Lanthanum-doped LiCoO 2 cathode with high rate capability

Abstract

Lanthanum-doped LiCoO 2 composite cathode materials, containing 0.1–10 mol% of La were synthesized by citric acid aided combustion technique. Thermal analyses showed that the sharp decomposition reaction for pristine LiCoO 2 became sluggish upon addition of lanthanum. X-ray diffraction analyses of the composites revealed existence of minute quantities of lanthanum-rich perovskite phases—rhombohedral LaCoO 3 ( R 3 ¯ ) and tetragonal La 2Li 0.5Co 0.5O 4 (14/ mmm), along with rhombohedral LiCoO 2 ( R 3 ¯ m ) . Electron microscopy showed a distinct grain growth with increasing La content.
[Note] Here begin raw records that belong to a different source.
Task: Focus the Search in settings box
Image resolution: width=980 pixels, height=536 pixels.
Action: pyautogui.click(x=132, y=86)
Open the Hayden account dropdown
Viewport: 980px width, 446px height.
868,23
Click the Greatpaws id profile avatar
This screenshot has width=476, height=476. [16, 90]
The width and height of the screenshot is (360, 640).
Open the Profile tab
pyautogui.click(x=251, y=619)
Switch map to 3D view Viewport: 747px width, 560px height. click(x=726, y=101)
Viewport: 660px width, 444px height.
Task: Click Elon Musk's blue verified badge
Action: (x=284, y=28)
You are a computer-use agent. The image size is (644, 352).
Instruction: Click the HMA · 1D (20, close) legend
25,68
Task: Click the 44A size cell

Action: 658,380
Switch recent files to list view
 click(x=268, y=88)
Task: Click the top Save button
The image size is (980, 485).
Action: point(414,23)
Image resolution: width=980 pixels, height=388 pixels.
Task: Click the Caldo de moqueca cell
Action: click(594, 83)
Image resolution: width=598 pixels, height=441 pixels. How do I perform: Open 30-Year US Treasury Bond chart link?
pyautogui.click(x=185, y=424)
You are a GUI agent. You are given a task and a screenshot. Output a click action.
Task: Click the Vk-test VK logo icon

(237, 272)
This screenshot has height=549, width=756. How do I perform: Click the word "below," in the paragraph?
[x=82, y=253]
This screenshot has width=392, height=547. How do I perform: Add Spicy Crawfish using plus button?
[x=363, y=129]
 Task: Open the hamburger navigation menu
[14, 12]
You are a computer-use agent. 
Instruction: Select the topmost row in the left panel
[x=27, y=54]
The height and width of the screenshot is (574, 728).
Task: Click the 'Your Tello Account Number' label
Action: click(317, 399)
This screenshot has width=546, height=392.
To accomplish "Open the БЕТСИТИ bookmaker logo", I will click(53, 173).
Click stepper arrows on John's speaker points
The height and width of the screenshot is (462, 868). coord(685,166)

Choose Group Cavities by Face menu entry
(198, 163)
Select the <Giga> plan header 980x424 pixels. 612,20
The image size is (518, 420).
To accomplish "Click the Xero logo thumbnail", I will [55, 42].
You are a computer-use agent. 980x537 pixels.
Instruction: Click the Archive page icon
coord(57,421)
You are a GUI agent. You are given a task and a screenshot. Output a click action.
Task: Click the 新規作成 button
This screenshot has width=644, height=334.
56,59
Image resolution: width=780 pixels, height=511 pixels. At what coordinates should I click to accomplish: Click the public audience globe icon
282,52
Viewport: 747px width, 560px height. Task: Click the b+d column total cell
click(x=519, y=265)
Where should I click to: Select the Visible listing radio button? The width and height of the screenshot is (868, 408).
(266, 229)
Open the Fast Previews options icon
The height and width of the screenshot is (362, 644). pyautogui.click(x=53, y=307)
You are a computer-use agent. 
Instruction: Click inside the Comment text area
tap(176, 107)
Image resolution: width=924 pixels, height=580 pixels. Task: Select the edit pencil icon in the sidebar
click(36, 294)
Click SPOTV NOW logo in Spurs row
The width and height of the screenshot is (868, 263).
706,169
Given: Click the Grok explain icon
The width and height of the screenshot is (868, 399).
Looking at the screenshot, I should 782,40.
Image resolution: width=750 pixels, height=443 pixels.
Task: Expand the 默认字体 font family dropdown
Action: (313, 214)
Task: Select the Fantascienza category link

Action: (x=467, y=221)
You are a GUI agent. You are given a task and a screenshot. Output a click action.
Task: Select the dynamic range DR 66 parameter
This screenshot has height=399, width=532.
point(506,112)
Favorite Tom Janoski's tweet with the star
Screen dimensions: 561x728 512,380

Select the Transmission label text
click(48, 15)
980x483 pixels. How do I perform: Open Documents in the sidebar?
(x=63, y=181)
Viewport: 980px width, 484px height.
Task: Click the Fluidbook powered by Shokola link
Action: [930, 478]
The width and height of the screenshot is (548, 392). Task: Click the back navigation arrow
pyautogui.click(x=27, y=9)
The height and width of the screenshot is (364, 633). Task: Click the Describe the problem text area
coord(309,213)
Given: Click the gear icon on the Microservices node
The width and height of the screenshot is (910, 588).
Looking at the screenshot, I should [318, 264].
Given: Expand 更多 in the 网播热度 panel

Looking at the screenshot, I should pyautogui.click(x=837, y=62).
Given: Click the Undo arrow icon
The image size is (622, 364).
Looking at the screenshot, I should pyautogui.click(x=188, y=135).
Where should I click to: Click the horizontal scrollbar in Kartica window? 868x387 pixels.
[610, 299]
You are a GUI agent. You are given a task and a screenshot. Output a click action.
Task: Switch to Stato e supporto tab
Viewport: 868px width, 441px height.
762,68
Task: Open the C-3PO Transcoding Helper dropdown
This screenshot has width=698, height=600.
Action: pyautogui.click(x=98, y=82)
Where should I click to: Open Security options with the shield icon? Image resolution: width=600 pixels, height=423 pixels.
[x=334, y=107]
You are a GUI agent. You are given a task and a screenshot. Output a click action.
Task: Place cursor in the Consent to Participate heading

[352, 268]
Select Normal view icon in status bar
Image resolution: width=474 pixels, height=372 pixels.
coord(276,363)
An increase of about two orders of magnitude in the electrical conductivity (1.09 × 10 −3 S cm −1) was observed for 1.0 mol% La-doped LiCoO 2. An excellent cycling performance with capacity retention by a factor of ∼10 in comparison to the pristine LiCoO 2 was observed for the composite cathode containing 5.0 mol% La, when 2032 type coin cells were cycled at 5C rate. This has been ascribed to the structural stability induced by La doping and presence of the ion-conducting phase La 2Li 0.5Co 0.5O 4 which acts as a solid electrolyte for Li + ions. A negligible growth of impedance upon repeated cycling has been observed. Cyclic voltammetry showed a remarkable improvement in reversibility and stability of the La-doped electrodes. These composite cathodes might be very useful for high rate power applications.